Wireless network technology to support China’s 5G future
Chinese operators are testing next generation technologies and planning for 5G infrastructure deployment. Before becoming the status quo, network operators need to consider strategies that will help optimize their networks.
I had a chance to speak with regional and China-based customers while I was at Mobile World Congress in Barcelona earlier this year. They continue to be receptive to new technologies that will help network operators meet increased connectivity demands:
- Small cells can be deployed to expand capacity in wireless networks. There are several ways that small cells can be deployed to expand capacity, including distributed antenna systems (DAS) to enable higher cost savings and flexibility. You can read the blog for the latest trends on applying cloud and virtualized RAN concepts to DAS.

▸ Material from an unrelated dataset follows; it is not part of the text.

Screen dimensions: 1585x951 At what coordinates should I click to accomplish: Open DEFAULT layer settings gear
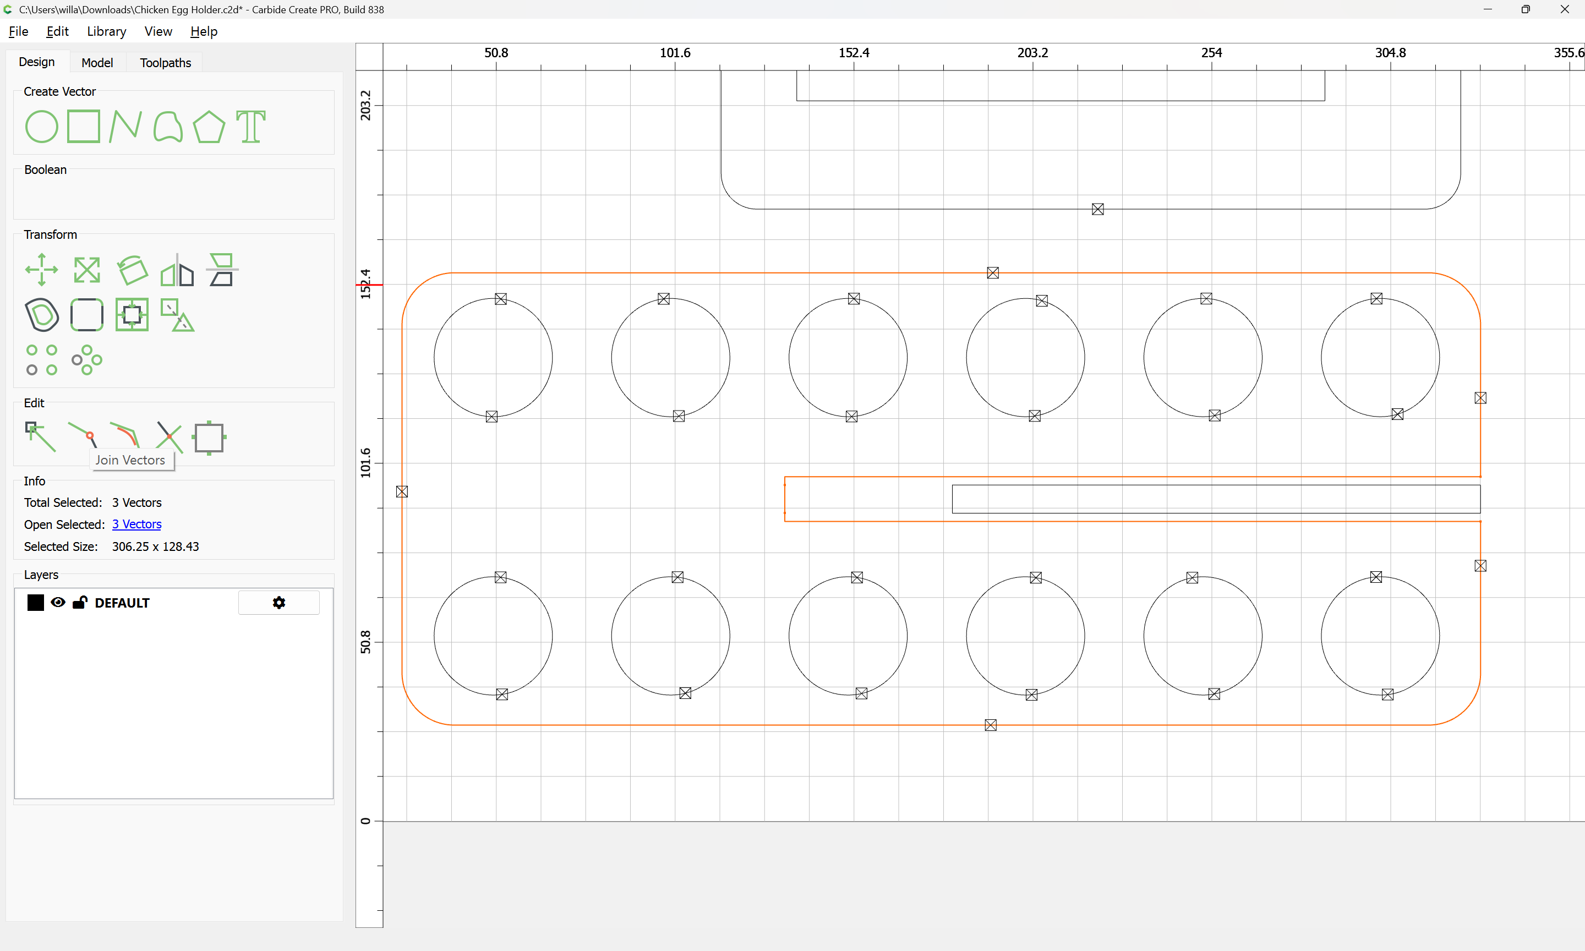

- MIMO (multiple-input, multiple-output) technology is a wireless transmission technique that improves network capacity and speed for users. CommScope has collaborated with Nokia to develop a massive MIMO integrated antenna solution that enables network densification. In addition, we teamed up with Nokia to develop a solution to reduce interface complexity between a base transceiver system (BTS) and DAS.
- Fixed wireless access helps to deliver broadband internet access, voice and video services to homes or businesses without a wired connection. CommScope has developed a new integrated antenna solution based on xRAN open interface that will help operators to mix and match radio access network (RAN) hardware from multiple vendors.
CommScope provides the communications infrastructure which enables markets like China to pave the way for 5G. Given recent headlines, China’s future is bright, yet even brighter with the imminent arrival of next generation networks.